I’m a huge fan of the art style in ROF, however nothing original is done with it. The characters and narrative don’t mesh well with the art style, which is a shame because it’s very intriguing. The graphics also stumble in certain regards, with sub-par character models. The graphics are certainly not breathtaking; however they are backed-up by an interesting art style that gives a bit more visual fidelity. The sound design is average, avoiding any potential pitfalls, and the voice acting has some charm at times. Aside from that, there’s nothing noteworthy from a presentation standpoint.
Resonance of Fate finally begins to shine when it comes to gameplay. The battle system is similar to the set-up seen in Valkyria Chronicles; however it opts for a more cinematic approach. Battles are a blast to participate in and even watch. Do you wish you could do the stuff seen in trailers? It’s closer than most RPG titles have come in years, and is a fresh experience in the JRPG genre. Despite how awesome the combat is, it’s not without some issues. At times, the same cinematic animations are used which leads to some repetition. Also, the combat does a have a learning curve, and I suggest that you go over the tutorials a few times. At the halfway point, the combat begins to stall. Almost every RPG offers new and interesting abilities or items to unlock, and ROF takes several steps back in this regard. Some more variety could have gone a long way into improving the overall combat system.

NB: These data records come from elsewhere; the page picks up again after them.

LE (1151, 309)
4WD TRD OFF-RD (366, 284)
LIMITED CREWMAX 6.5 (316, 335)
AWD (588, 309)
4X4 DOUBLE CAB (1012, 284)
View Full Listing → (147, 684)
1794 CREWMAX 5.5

Traveling in Resonance of Fate is one of the more interesting twists. Many parts of the world map are initially locked. By completing quests or defeating enemies you gain items called hexes. These hexes range from different colors to shapes, and you have to place them on the world map to unlock certain areas. This is by no means a revolutionary feature; however it prevents traveling from becoming a boring grind.
Resonance of Fate is a game with a lot of hits and misses. With better production values and a decent story it could have been one of the better RPG’s this generation. As it stands, fans of Japanese role-playing game will not be disappointed, however it’s a much harder sell to a casual player who will not care to explore all that it has to offer. Despite ROF being a decent title, it’s still proof that the genre has a long way to catch up to its western counterparts.